被相続人の使用本拠地から変更になる場合は、ナンバープレートの変更も必要となります。その場合は、申請書と必要書類に加えて、手続き対象の自動車も持ち込む必要が出てきます。
また、相続による自動車の名義変更手続きには期間が定められており、相続の開始から15日以内でなければいけません。
誰も相続しない場合は買い取ってもらう
誰も相続しない。車にも乗らない。そういうケースもあるかもしれませんね。
しかし、そのまま放置していても自動車税など納税の通知は毎年届きますし、当然納税の義務も生じます。
この場合は、買取・引取業者などに引き取ってもらう方がいいでしょう。業者が買取に来てくれることが多いため便利です。
他人に譲渡したい場合は「ダブル移転」が必要
知り合いなど、相続人ではなく他人に譲渡する場合は、一旦相続権のある人(相続人の誰か)に名義を書き換えた後、改めて名義変更をする必要があります。
この場合、名義変更を続けて2回行うことになるのですが、1回で行うこともできます。
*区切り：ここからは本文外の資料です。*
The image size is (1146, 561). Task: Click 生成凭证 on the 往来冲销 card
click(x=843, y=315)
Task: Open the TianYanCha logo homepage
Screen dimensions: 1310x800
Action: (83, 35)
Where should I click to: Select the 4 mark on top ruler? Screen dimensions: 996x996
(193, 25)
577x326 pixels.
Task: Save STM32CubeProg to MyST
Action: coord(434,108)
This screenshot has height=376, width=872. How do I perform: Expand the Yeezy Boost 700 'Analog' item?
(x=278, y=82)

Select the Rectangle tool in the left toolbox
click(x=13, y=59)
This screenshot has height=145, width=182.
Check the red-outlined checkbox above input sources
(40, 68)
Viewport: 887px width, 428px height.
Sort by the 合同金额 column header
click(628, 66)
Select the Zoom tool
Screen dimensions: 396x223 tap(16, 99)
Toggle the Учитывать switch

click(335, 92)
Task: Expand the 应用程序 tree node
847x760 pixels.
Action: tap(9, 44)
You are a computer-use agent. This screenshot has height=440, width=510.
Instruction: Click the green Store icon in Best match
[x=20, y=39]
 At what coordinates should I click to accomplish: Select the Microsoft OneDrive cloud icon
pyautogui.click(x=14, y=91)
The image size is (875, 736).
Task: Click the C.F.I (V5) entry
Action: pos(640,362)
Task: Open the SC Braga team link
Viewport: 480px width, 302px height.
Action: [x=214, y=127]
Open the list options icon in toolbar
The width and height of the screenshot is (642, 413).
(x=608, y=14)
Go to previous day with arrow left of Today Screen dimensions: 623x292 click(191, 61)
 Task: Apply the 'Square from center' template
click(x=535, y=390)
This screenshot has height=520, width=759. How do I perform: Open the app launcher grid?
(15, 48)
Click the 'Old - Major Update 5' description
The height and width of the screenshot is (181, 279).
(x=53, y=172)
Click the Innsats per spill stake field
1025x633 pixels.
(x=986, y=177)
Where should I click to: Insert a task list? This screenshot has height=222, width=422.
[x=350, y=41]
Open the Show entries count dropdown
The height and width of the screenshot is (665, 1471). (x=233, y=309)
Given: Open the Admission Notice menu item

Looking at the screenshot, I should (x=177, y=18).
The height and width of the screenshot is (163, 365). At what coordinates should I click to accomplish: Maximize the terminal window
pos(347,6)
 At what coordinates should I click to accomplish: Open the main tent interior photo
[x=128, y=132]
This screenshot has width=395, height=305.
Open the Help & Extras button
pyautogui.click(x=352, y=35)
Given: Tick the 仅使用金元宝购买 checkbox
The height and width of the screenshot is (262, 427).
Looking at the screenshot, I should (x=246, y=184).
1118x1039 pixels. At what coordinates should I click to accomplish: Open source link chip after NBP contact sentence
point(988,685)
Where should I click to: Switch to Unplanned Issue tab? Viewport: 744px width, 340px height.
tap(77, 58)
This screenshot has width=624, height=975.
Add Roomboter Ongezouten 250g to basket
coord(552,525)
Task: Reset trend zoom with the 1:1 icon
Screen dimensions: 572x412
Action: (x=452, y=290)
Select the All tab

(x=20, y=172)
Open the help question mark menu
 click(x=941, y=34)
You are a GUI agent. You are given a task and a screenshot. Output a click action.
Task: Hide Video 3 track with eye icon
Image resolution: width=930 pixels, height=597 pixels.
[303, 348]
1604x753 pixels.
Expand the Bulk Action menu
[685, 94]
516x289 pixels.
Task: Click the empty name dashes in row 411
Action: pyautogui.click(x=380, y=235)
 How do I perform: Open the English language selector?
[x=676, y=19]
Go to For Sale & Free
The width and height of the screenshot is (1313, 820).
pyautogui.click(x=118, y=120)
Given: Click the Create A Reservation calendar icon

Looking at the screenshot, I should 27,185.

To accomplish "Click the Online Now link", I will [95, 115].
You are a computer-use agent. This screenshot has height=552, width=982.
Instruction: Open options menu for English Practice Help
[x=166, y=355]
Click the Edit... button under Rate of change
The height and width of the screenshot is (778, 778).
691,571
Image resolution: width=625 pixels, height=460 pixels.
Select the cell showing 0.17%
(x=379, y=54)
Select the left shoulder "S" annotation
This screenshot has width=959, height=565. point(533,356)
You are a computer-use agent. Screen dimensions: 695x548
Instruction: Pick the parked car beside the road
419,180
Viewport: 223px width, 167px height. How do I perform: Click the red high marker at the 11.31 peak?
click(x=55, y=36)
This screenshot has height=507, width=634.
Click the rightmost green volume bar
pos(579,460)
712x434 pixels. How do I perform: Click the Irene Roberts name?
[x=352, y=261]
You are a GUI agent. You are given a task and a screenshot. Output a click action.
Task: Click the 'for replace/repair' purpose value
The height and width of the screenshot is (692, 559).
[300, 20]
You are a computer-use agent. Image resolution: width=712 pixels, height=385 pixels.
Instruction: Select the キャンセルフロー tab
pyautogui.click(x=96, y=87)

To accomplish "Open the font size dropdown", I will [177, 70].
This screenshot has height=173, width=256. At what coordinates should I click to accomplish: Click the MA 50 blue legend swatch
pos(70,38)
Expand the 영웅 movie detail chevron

それが「ダブル移転」です。
ダブル移転する時に必要な10個のもの
相続人が用意するものは次のとおりです。
- 自動車検査証記入申込書(移転登録申請書)
- 手数料納付書
- 遺産分割協議書(相続人全員の実印が押されたもの)
- 戸籍謄本(除籍)(被相続人の死亡が確認できて、被相続人と相続人全員の関係が全てわかるもの)
- 印鑑登録証明書(発行日から3ヶ月以内のもの)
- 委任状(代理人申請する場合、実印を押印)
- 車検証(有効期限内のもの)
- 車庫証明書(使用する本拠地の位置が変更となる場合)
- 自動車税・自動車取得税申告書(報告書)
- 実印(本人が申請する場合)
ダブル移転であれば手続きが1回で済みますが、手数料納付書と登録手数料は2回分必要ですのでご注意下さい。
被相続人が亡くなった後はいろいろと大変な時期ではありますが、車の名義変更に関しても忘れずに手続きするようにしましょう。